Editing profile, sending to machine
Now let’s edit this flow profile to create our own. If you’re interested in the Mina, this is what you’re here to see. To edit a profile you simply touch one of these points, which opens a little window that allows you to edit two things: the diameter of the flow controlling aperture and the duration of that setting. By repeating this with each point on the graph you can entirely customize your own unique flow profile. Once you’ve got everything how you want it, press the send button in the upper right corner to send the new profile to your Mina. Now you can turn the selector knob to the corresponding icon on the Mina and use your automated profile!
If you’re a big fan of the profile you can save it.
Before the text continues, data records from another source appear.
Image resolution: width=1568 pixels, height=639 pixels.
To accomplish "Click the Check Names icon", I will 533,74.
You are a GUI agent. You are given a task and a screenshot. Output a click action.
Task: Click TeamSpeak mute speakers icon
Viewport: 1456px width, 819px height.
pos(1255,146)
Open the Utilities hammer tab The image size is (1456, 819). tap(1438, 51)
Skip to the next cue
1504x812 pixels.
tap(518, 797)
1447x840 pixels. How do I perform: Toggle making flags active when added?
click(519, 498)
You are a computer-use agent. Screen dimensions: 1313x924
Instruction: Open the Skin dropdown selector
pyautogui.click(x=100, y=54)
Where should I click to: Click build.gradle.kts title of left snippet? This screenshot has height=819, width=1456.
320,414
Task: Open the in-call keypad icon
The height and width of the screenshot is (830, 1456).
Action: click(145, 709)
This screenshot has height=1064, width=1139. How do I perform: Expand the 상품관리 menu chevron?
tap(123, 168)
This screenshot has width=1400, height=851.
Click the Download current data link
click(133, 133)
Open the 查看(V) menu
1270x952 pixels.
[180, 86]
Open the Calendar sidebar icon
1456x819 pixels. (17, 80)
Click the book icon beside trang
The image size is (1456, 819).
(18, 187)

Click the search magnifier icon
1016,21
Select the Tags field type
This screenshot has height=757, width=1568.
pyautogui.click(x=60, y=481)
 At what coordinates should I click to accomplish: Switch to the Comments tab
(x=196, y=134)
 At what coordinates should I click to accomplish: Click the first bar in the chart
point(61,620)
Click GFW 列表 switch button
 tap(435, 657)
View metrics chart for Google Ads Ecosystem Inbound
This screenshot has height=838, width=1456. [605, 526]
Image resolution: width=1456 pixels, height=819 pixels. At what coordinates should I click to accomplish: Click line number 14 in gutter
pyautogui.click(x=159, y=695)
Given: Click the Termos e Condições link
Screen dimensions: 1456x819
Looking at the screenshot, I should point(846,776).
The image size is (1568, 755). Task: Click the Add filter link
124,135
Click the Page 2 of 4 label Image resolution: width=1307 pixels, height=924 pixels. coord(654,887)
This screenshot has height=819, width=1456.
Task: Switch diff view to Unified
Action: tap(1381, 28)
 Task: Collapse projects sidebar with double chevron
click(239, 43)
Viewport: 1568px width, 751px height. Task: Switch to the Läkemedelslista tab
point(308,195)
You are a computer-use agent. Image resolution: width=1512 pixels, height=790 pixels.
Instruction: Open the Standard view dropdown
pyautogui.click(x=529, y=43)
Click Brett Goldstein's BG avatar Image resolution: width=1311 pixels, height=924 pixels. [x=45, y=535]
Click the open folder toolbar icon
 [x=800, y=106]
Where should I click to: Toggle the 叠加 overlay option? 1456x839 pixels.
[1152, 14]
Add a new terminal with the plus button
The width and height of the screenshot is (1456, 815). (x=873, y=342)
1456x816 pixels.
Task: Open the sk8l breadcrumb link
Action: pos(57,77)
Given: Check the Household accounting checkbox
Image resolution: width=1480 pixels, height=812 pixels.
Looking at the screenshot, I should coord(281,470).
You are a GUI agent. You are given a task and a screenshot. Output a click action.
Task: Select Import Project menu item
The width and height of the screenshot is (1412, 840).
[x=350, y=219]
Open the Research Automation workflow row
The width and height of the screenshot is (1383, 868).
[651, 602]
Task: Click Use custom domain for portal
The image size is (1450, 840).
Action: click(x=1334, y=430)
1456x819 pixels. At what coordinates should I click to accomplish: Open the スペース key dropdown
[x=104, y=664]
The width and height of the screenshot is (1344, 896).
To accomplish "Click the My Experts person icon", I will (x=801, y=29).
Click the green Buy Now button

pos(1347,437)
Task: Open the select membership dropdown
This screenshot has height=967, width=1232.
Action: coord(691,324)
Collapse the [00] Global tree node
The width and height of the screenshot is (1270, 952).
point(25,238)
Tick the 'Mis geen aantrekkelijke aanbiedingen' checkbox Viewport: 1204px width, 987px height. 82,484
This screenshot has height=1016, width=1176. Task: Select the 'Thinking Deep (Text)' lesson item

This sends it to the My Profiles tab so that you can restore it at any time. This feature is particularly useful if you’re the type of person who plans to create iteration after iteration in your journey to find the perfect profile for a specific coffee. Remember, if you send a saved profile to the machine it will overwrite whatever profile was there before, so if you want to hold onto it make sure you save beforehand, as you can save as many profiles as you’d like.
Purpose and use of flow profiling
Flow profiling is still a relatively new technology in the world of espresso. There’s a cultural knowledge in the coffee industry as to what kind of recipes you use and how you alter them for different coffees. That cultural knowledge doesn’t really exist when it comes to flow profiling, making this partially uncharted territory. If that sounds exciting, you’re in the right place.
In some ways, you can think about flow profiling like a more complex form of pre-infusion. With pre-infusion you start with reduced water pressure to gently saturate the puck, making for more consistent results. With flow profiling, you’re altering the water’s flow rate over the course of the entire shot, not just at the beginning. One of the most common ways that flow profiling is used is to create a kind of staircase. A tiered pre-infusion that slowly ramps up the flow over time to gently saturate the puck of grounds. Many profiles also feature a ramp down at the end. This, in some way, mimics the bell-curve like pressure profile of a lever machine. While these are the most prevalent methods, we certainly encourage experimentation. The Mina gives you the power to easily test anything you want, so push the envelope.
Our favorite profile
This is the profile we’ve become most fond of here. Feel free to pause here to copy it!
The idea here is that the flow starts high to quickly fill the air-gap between the puck and the shower screen. Then the flow rate is lowered. This gently and evenly pushes water into the puck, slowly ramping up to a normal flow rate which persists for the majority of the extraction. In blind taste tests here at Clive people seemed to prefer this profile to a standard ramp profile.